Hello folks,
While I was spending my holyday on a campsite in France I was experimenting with bit sequences to try to improve the prediction ratio's within my (ehm...) ppm+cm compression algorithm.
As I expected it is very rewarding to dynamicaly adjust the sequence of bits for prediction. The amount of wrong quesses is decreased around 5%, so I was very happy.
But when I came home the compression (not the prediction) became worse.
First I try to explain what I did:
My algorithm is a sort of byte-wise and I compress the predicted byte bit by bit. In the old version I started with bit 7 and counted down to 0. In the new version I take the best predictable bit and then again the next best predictable. This process is reversable, so the file can be decompressed. In my opinion a "best predictable bit" is a score = |0.5 - p| and the score must be as big as posible.
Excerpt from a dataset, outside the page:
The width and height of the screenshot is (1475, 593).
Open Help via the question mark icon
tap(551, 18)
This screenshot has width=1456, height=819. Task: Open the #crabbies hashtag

Some results on world95.txt:
Old version, unoptimised
Code:
output: 490b, 47,88, 47,88% compression - 2917kb left - n: 120 w: 1150
output: 940b, 45,94, 45,94% compression - 2916kb left - n: 126 w: 2290
output: 1350b, 43,96, 43,96% compression - 2915kb left - n: 127 w: 3268
output: 1781b, 43,5, 43,5% compression - 2914kb left - n: 128 w: 4320
output: 2219b, 43,35, 43,35% compression - 2913kb left - n: 130 w: 5426
output: 2598b, 42,29, 42,29% compression - 2912kb left - n: 130 w: 6350
output: 2964b, 41,36, 41,36% compression - 2911kb left - n: 133 w: 7241
output: 3332b, 40,67, 40,67% compression - 2910kb left - n: 133 w: 8113
output: 3660b, 39,72, 39,72% compression - 2909kb left - n: 133 w: 8904
output: 4010b, 39,16, 39,16% compression - 2908kb left - n: 135 w: 9729
New version, optimised
Code:
output: 494b, 48,27, 48,27% compression - 2917kb left - n: 121 w: 1034
output: 941b, 45,95, 45,95% compression - 2916kb left - n: 125 w: 2020
output: 1351b, 43,99, 43,99% compression - 2915kb left - n: 128 w: 2912
output: 1780b, 43,48, 43,48% compression - 2914kb left - n: 130 w: 3848
output: 2218b, 43,33, 43,33% compression - 2913kb left - n: 135 w: 4818
output: 2600b, 42,33, 42,33% compression - 2912kb left - n: 135 w: 5634
output: 2978b, 41,56, 41,56% compression - 2911kb left - n: 135 w: 6415
output: 3355b, 40,97, 40,97% compression - 2910kb left - n: 135 w: 7215
output: 3682b, 39,96, 39,96% compression - 2909kb left - n: 135 w: 7869
output: 4035b, 39,41, 39,41% compression - 2908kb left - n: 137 w: 8580
('n' stands for neutral (p = 0.5) and 'w' stands for wrong (error > 0.5). Compression ratios shoud be the other way around, but I personaly favor this way.)
Why oh why doesn't the extra 1000 bits of correct predictions deliver me a better ratio? That's the question!